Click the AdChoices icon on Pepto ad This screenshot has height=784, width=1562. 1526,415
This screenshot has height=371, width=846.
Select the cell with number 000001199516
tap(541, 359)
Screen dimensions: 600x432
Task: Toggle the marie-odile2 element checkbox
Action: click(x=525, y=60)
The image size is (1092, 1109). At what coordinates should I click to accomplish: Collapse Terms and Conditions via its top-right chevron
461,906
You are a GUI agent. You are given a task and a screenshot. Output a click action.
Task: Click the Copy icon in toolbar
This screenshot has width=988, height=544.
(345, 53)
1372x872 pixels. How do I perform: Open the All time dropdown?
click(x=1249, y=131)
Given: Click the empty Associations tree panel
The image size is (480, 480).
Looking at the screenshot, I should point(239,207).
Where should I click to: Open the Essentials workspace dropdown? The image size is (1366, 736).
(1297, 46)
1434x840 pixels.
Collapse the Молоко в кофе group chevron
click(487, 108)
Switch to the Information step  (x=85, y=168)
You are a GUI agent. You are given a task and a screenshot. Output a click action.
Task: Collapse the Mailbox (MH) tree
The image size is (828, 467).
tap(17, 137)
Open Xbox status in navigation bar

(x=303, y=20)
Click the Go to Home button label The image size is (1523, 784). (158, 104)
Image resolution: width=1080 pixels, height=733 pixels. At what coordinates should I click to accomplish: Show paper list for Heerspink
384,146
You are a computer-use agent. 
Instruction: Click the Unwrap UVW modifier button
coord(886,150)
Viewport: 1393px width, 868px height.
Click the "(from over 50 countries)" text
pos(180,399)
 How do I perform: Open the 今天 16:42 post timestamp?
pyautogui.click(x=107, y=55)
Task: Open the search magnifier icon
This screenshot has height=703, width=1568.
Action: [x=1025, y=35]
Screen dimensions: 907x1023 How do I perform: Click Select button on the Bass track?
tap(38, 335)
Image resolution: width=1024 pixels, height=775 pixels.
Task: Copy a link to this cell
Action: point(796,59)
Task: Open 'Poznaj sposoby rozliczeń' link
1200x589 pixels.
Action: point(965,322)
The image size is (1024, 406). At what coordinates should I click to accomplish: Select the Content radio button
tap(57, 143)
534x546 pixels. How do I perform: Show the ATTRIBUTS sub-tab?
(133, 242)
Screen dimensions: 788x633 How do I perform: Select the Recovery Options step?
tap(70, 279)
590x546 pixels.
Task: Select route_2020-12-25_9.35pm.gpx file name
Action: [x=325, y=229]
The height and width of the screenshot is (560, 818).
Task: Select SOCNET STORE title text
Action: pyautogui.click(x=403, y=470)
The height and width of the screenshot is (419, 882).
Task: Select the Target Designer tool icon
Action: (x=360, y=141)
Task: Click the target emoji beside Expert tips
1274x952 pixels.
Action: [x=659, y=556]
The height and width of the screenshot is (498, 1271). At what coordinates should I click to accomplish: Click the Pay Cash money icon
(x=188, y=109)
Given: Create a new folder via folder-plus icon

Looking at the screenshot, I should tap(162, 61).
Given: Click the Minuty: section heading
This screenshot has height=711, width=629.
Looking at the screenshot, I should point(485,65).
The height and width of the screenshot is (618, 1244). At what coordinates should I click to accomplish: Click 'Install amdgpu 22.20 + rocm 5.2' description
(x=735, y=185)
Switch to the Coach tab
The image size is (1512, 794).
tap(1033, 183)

▸ **EXERCISE DESCRIPTION**
Please output the lines of the listing above that fall in the stretch from the one with "Screen dimensions: 907x1023" through the one with "Task: Open 'Poznaj sposoby rozliczeń' link", exactly and only those.

▸ **RESPONSE FOR THIS EXERCISE**
Screen dimensions: 907x1023 How do I perform: Click Select button on the Bass track?
tap(38, 335)
Image resolution: width=1024 pixels, height=775 pixels.
Task: Copy a link to this cell
Action: point(796,59)
Task: Open 'Poznaj sposoby rozliczeń' link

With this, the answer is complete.